(Beginning of Given data)
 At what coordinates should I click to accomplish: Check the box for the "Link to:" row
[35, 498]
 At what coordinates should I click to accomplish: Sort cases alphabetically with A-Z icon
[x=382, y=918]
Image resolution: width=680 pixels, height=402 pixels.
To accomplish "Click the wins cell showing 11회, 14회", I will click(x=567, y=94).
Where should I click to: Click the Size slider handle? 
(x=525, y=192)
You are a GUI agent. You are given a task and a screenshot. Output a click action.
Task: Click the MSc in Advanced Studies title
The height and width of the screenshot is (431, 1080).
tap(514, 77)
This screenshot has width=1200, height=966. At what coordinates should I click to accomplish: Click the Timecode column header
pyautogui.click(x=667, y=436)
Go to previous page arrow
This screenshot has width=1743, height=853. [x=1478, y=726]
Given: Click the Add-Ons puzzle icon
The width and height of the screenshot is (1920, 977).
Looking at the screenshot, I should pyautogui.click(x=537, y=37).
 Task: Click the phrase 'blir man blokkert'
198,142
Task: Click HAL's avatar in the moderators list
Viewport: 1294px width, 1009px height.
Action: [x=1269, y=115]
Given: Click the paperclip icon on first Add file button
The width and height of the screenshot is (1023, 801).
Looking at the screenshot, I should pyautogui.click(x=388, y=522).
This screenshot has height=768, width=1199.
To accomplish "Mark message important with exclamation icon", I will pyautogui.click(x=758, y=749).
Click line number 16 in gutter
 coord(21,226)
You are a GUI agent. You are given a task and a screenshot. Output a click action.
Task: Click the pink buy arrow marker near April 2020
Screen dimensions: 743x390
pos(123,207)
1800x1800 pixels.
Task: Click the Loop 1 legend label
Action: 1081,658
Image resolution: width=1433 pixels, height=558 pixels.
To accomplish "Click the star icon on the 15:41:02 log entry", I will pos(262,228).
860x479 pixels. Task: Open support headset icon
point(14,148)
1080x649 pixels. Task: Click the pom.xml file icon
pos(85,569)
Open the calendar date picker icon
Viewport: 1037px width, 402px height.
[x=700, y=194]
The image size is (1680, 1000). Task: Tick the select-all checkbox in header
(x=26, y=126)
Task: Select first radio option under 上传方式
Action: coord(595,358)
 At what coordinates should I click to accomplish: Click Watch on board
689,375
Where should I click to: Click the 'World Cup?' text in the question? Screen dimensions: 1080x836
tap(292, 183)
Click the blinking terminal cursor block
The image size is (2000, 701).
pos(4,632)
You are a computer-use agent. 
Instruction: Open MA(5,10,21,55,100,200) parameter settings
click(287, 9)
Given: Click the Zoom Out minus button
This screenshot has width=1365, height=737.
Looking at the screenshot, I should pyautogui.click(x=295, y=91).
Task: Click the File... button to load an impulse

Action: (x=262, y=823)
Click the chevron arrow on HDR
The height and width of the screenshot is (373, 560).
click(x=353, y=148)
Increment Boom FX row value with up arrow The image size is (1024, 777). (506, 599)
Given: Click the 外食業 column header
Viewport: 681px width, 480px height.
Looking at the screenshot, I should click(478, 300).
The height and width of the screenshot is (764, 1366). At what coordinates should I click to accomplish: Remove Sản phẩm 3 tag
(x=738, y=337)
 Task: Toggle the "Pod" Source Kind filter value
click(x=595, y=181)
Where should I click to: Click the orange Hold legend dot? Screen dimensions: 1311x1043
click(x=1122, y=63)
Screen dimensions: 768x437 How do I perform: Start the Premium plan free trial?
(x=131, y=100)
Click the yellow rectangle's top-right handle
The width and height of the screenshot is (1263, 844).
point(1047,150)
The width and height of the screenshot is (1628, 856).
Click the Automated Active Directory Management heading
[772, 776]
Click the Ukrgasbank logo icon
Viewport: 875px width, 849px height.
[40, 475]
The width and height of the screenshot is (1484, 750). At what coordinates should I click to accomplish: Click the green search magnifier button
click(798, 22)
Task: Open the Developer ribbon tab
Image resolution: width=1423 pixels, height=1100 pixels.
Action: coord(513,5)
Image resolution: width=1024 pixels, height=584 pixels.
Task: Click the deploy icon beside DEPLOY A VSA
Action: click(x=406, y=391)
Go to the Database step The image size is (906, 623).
(End of Given data)
What this task involves: Write out the material above exactly and in full.

Solution to the problem:
 At what coordinates should I click to accomplish: Check the box for the "Link to:" row
[35, 498]
 At what coordinates should I click to accomplish: Sort cases alphabetically with A-Z icon
[x=382, y=918]
Image resolution: width=680 pixels, height=402 pixels.
To accomplish "Click the wins cell showing 11회, 14회", I will click(x=567, y=94).
Where should I click to: Click the Size slider handle? 
(x=525, y=192)
You are a GUI agent. You are given a task and a screenshot. Output a click action.
Task: Click the MSc in Advanced Studies title
The height and width of the screenshot is (431, 1080).
tap(514, 77)
This screenshot has width=1200, height=966. At what coordinates should I click to accomplish: Click the Timecode column header
pyautogui.click(x=667, y=436)
Go to previous page arrow
This screenshot has width=1743, height=853. [x=1478, y=726]
Given: Click the Add-Ons puzzle icon
The width and height of the screenshot is (1920, 977).
Looking at the screenshot, I should pyautogui.click(x=537, y=37).
 Task: Click the phrase 'blir man blokkert'
198,142
Task: Click HAL's avatar in the moderators list
Viewport: 1294px width, 1009px height.
Action: [x=1269, y=115]
Given: Click the paperclip icon on first Add file button
The width and height of the screenshot is (1023, 801).
Looking at the screenshot, I should pyautogui.click(x=388, y=522).
This screenshot has height=768, width=1199.
To accomplish "Mark message important with exclamation icon", I will pyautogui.click(x=758, y=749).
Click line number 16 in gutter
 coord(21,226)
You are a GUI agent. You are given a task and a screenshot. Output a click action.
Task: Click the pink buy arrow marker near April 2020
Screen dimensions: 743x390
pos(123,207)
1800x1800 pixels.
Task: Click the Loop 1 legend label
Action: 1081,658
Image resolution: width=1433 pixels, height=558 pixels.
To accomplish "Click the star icon on the 15:41:02 log entry", I will pos(262,228).
860x479 pixels. Task: Open support headset icon
point(14,148)
1080x649 pixels. Task: Click the pom.xml file icon
pos(85,569)
Open the calendar date picker icon
Viewport: 1037px width, 402px height.
[x=700, y=194]
The image size is (1680, 1000). Task: Tick the select-all checkbox in header
(x=26, y=126)
Task: Select first radio option under 上传方式
Action: coord(595,358)
 At what coordinates should I click to accomplish: Click Watch on board
689,375
Where should I click to: Click the 'World Cup?' text in the question? Screen dimensions: 1080x836
tap(292, 183)
Click the blinking terminal cursor block
The image size is (2000, 701).
pos(4,632)
You are a computer-use agent. 
Instruction: Open MA(5,10,21,55,100,200) parameter settings
click(287, 9)
Given: Click the Zoom Out minus button
This screenshot has width=1365, height=737.
Looking at the screenshot, I should pyautogui.click(x=295, y=91).
Task: Click the File... button to load an impulse

Action: (x=262, y=823)
Click the chevron arrow on HDR
The height and width of the screenshot is (373, 560).
click(x=353, y=148)
Increment Boom FX row value with up arrow The image size is (1024, 777). (506, 599)
Given: Click the 外食業 column header
Viewport: 681px width, 480px height.
Looking at the screenshot, I should click(478, 300).
The height and width of the screenshot is (764, 1366). At what coordinates should I click to accomplish: Remove Sản phẩm 3 tag
(x=738, y=337)
 Task: Toggle the "Pod" Source Kind filter value
click(x=595, y=181)
Where should I click to: Click the orange Hold legend dot? Screen dimensions: 1311x1043
click(x=1122, y=63)
Screen dimensions: 768x437 How do I perform: Start the Premium plan free trial?
(x=131, y=100)
Click the yellow rectangle's top-right handle
The width and height of the screenshot is (1263, 844).
point(1047,150)
The width and height of the screenshot is (1628, 856).
Click the Automated Active Directory Management heading
[772, 776]
Click the Ukrgasbank logo icon
Viewport: 875px width, 849px height.
[40, 475]
The width and height of the screenshot is (1484, 750). At what coordinates should I click to accomplish: Click the green search magnifier button
click(798, 22)
Task: Open the Developer ribbon tab
Image resolution: width=1423 pixels, height=1100 pixels.
Action: coord(513,5)
Image resolution: width=1024 pixels, height=584 pixels.
Task: Click the deploy icon beside DEPLOY A VSA
Action: click(x=406, y=391)
Go to the Database step The image size is (906, 623).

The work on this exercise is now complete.